3.      I used straight edges and clothes pins to keep the trailing edges straight during cure.  I don't have any spring clamps and the prospect of spending a hundred bucks or so at Home Depot did not thrill me.  So I splurged at WalMart on a $3pack of 100 clothes pins. Don't laugh...they really did the trick!


4.      Just for yucks I bondoed two level reference boards to the wings.

5.      I used the hotwire templates to create patterns for the BL67.5 and BL31 wing ribs.  I wet out the 3-BID onto wax paper, cut it to size, then stippled the 3-BID into the wing root cavities.  This worked well for the BL67.5 rib.  I used nails to hold the layup in place and to keep it from sliding off.  This pattern technique DID NOT work well for the BL31 rib.  Too much material and too many sharp corners at the shear web.  I had to cut darts into the cloth and make folds.  I might have had better luck simply glassing the cloth in place and working it into the corners like I did on the reinforcement layups for the landing gear bulkheads in Chapter 9.

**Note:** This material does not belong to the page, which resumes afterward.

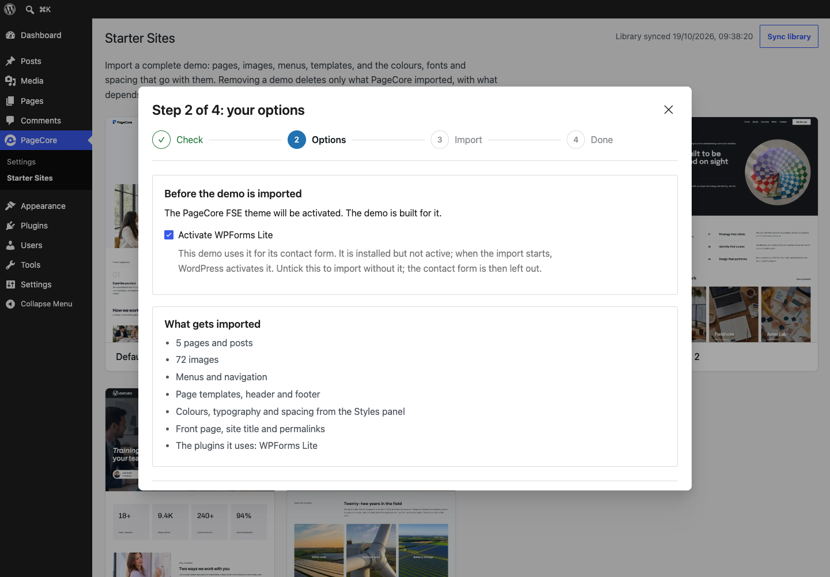The width and height of the screenshot is (830, 577).
Task: Open the WordPress logo menu
Action: point(10,9)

6.      This is my interpretation of the "surgery" required for the BL31 wing rib.

My Second OAF Story:

At the time of this writing, I am living in Virginia but working half the month at the NASA Dryden Flight Research Center in California.  It is Fall, the temperatures are getting colder and colder.  Winter is right around the corner.  So, with much haste I attempted to finish glassing the top and bottom skins on the second wing before being socked in with the cold, winter weather.  I hurriedly got the bottom glassed and cured, flipped the wing over, jigged in place, did the spar caps, glassed the top skins on, then said bye-bye to the wing for two weeks...and off the California I went, really happy to get the 2nd wing finished.

Upon my return, happiness turned to heartbreak when upon further examination, I suddenly realized I had forgotten to remove the peel ply from the bottom leading edge.  My helper and I did a fabulous job of glassing the 3-UND top skins around the leading edge and overlapping onto the bottom skin.  We never saw the peel ply.  Ugggg!  So at 8AM on a Saturday morning, Nat got a call.  After consulting with Nat, I settle on a repair -- make a cut through the top skins tangential to the leading edge just above the peel-ply and bottom skins, remove the overlap and peel ply, then reglass with 2 strips UND cut on a 50-degree bias criss-crossed to one another, overlapping two inches onto the top and bottom skins.  Worked great.  That's the beauty of composites -- everything is repairable.

That leaves me with several suggestions about peel ply.  #1, never leave peel ply in place.  Peel it off the very first chance you get lest you forget to peel it off and glass over it.  #2, leave a little extra hanging off the glassed surface as a reminder it's there.  I normally do this except the end got scissor-trimmed off with the rest of the excess cloth.  #3, some people use blue peel ply to better recognize its presence.  The white peel ply goes translucent and is sometimes difficult to spot.  #4, if you use the white peel ply, a couple of well-marked "X's" on the peel ply will ensure you see it and remove it.